There’s also a growing divestiture movement among activists and politicians in America urging local and international companies not to do business with Sudan because of its actions in Darfur.
“Divestment has actually proven a very, very effective tool,” said Smith. “It gets more public attention from the private sector and corporate community, which is really important, because those are all people who have a voice with policymakers and decision makers.”
President Bush has also threatened to impose “Plan B” – a package of economic sanctions – on Sudan because of Darfur. Rice has urged its imposition, even while questioning its efficacy.
“It may or may not be effective depending on what they put in the package. It’ll be less effective to the extent that they’ve leaked elements of it,” she said.

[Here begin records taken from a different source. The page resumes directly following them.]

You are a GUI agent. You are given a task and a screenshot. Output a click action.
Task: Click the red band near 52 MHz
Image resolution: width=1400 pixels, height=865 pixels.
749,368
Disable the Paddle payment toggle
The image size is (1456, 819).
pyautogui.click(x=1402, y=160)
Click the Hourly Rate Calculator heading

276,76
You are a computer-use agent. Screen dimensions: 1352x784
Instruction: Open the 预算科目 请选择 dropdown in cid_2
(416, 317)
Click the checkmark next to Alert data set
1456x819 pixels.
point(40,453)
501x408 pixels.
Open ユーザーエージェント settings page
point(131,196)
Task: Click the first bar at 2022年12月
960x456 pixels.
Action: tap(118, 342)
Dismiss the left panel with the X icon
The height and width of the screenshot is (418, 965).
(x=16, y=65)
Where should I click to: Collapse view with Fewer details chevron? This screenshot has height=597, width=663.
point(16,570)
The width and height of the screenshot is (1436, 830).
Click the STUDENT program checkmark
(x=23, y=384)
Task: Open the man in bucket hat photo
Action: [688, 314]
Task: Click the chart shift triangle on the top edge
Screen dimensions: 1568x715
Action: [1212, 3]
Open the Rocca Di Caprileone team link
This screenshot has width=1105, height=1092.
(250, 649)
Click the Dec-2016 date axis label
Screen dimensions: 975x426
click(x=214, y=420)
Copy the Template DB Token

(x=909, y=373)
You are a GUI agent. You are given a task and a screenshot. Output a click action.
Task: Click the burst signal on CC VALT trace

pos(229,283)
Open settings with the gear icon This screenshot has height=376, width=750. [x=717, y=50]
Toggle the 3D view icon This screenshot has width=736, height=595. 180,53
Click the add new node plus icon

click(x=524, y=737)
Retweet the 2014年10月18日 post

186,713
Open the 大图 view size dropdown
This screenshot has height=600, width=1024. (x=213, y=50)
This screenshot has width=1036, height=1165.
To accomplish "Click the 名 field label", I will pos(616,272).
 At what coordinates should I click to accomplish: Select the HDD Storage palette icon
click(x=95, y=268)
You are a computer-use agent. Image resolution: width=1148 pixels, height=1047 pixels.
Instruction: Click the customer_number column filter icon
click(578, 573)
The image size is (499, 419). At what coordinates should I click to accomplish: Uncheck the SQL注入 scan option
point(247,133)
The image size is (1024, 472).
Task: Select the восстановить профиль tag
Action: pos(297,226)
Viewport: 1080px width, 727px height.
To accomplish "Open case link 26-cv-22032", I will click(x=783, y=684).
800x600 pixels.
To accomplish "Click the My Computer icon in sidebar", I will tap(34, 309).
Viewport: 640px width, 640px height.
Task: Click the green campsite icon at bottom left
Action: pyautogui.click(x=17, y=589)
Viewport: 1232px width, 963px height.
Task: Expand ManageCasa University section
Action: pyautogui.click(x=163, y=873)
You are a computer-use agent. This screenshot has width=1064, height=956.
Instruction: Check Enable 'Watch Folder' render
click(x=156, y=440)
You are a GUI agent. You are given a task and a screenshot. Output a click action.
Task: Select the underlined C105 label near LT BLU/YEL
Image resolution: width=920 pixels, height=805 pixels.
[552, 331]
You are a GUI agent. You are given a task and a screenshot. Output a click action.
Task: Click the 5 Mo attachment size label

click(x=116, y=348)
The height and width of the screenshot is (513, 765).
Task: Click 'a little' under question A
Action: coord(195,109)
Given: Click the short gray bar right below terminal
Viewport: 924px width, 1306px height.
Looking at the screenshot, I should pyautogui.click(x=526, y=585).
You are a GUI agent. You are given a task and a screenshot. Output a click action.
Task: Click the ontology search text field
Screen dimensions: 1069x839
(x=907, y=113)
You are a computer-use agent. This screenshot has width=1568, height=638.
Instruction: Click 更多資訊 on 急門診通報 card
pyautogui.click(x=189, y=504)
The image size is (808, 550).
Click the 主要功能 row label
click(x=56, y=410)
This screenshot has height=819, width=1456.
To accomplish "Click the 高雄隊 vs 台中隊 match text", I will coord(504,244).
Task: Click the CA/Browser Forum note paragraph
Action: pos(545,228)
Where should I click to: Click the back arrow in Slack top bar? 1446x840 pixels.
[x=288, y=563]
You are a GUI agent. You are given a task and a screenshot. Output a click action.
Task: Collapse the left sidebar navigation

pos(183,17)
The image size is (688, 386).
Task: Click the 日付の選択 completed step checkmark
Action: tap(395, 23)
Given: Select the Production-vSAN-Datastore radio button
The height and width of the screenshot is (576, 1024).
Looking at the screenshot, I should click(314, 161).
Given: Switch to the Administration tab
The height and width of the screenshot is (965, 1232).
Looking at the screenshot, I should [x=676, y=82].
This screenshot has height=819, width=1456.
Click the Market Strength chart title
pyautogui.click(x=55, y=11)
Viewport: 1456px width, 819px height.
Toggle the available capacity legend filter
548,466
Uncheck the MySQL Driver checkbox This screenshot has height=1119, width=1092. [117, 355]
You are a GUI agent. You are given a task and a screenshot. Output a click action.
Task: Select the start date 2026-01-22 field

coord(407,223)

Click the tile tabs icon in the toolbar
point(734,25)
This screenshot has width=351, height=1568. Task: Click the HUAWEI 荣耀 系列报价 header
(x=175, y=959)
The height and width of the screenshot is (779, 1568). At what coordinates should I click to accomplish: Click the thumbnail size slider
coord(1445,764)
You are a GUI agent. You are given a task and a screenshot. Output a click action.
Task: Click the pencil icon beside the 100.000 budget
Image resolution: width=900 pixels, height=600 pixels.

But according to Salah, further economic sanctions on his country “would only hurt all Sudanese people. We think there should be further dialogue between interested parties, not calls for disinvestment and military actions against Sudan.”
In the US, advocacy movements are mounting a campaign to boycott next year’s Olympics in Beijing as a consequence of China’s apparent support of Sudan – this while senior Chinese officials become more vociferous in urging al-Bashir to intensify peace efforts.
China continues to make significant investments in Sudan, most notably in the country’s oil industry, and has sold weapons to Sudan and offered to build an expensive presidential residence in Khartoum. With regard to China, said Smith, the US had some important decisions to make.
“If we’re going to be at loggerheads with China about Darfur, then are we also going to be at loggerheads about Zimbabwe? China has been a very strong supporter of (Zimbabwe President Robert) Mugabe),” she said.
Rice did not foresee the US government joining the calls for a boycott on the Chinese Olympics.
“It’s not as if China doesn’t hold a few cards of its own with respect to the United States – like our economy. I think as a practical matter, it (the Olympics boycott) is not a great lever. It’s way down the road – and if we’re still talking about this (Darfur) in 2008, we’ll have a lot more to worry about than the Olympics.”
In addition to the short-term measures to stop the killings in Darfur, Smith called for a long-term strategy to ensure a lasting peace for the region.
“Part of what we need in addition to moving swiftly to ensure that civilians are protected…is a set of instruments that will ensure that ultimately what we see in Sudan is a government that represents the diversity of all the Sudanese people.”
Smith warned that if this did not happen, the potential existed for other conflicts to flare up in Sudan, where groups representing ethnic minorities were growing increasingly dissatisfied with their marginalization from politics and other spheres of Sudanese life.